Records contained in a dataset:

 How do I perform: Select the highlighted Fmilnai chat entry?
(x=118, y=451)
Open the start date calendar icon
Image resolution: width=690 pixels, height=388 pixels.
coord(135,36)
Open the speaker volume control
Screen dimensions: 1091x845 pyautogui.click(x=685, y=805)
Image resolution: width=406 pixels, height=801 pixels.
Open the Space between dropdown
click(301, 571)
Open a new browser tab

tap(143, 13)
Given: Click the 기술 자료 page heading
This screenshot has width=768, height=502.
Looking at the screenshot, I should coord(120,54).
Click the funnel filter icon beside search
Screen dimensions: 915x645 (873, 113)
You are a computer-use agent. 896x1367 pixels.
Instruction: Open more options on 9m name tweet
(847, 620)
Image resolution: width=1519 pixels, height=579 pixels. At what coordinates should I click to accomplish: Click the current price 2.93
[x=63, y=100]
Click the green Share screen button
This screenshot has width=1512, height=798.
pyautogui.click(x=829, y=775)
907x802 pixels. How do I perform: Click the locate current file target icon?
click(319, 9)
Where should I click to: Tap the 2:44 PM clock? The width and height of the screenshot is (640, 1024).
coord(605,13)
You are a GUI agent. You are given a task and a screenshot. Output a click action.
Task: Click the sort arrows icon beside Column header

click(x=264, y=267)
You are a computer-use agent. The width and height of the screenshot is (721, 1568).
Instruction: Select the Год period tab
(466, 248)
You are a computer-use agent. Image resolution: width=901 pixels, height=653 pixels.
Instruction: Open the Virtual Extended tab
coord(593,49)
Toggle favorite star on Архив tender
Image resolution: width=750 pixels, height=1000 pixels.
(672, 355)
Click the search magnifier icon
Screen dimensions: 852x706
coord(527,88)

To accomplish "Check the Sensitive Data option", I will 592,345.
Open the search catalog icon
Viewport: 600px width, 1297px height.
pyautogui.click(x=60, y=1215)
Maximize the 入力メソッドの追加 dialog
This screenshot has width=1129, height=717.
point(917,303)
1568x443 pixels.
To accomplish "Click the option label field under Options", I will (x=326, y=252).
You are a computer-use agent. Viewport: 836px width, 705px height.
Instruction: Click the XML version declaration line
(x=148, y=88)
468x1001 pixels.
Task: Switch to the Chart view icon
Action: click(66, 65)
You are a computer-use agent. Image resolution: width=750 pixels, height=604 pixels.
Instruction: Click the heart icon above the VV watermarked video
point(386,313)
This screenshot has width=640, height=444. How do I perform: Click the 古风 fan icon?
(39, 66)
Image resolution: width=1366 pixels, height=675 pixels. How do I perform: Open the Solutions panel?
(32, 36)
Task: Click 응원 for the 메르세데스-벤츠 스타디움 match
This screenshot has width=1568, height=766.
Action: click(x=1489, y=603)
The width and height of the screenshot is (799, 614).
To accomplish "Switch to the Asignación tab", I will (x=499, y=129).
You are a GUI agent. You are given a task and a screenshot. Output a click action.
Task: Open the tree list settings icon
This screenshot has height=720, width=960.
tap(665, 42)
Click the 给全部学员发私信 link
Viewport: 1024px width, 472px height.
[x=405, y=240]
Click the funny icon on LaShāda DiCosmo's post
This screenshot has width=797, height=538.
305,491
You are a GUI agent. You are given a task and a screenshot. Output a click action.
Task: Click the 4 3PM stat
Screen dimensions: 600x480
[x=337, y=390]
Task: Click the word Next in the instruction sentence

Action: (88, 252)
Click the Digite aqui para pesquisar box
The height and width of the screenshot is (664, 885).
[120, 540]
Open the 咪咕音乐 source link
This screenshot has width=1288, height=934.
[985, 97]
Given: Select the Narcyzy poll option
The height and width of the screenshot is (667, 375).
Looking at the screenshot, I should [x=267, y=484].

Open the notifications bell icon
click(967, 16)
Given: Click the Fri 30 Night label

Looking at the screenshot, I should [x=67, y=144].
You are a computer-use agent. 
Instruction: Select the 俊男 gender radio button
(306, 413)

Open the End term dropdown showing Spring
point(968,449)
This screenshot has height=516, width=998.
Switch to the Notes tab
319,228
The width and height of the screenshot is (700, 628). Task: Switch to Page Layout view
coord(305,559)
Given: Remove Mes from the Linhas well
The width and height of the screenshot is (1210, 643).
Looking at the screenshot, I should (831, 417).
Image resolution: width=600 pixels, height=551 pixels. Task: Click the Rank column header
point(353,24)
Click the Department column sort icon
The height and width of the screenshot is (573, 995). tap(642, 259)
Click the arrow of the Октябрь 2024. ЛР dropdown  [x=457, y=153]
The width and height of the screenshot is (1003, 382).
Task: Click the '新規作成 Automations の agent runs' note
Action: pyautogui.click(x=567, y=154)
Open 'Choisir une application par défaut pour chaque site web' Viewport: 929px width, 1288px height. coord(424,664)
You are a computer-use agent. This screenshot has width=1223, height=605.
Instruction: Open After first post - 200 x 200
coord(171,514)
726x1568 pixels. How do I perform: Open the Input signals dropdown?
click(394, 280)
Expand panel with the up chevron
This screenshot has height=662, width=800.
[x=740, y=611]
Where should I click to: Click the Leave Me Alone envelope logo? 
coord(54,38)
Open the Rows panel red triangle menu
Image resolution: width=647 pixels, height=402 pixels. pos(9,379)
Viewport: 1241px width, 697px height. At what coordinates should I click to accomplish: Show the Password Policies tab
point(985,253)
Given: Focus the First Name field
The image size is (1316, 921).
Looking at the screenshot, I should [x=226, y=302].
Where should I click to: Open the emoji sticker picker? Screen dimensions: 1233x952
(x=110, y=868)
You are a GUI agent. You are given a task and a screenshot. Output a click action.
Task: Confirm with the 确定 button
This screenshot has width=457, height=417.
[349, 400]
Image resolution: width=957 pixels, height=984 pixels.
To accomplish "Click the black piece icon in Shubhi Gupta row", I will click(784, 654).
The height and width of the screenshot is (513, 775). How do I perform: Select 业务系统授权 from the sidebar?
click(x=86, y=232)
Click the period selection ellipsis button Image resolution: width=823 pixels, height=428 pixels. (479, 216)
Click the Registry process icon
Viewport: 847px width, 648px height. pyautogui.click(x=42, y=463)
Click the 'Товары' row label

What the exercise asks. Copy out exactly the lines from the one containing "Click the period" through the last line above, keeping both end lines.

Exercise output.
Click the period selection ellipsis button Image resolution: width=823 pixels, height=428 pixels. (479, 216)
Click the Registry process icon
Viewport: 847px width, 648px height. pyautogui.click(x=42, y=463)
Click the 'Товары' row label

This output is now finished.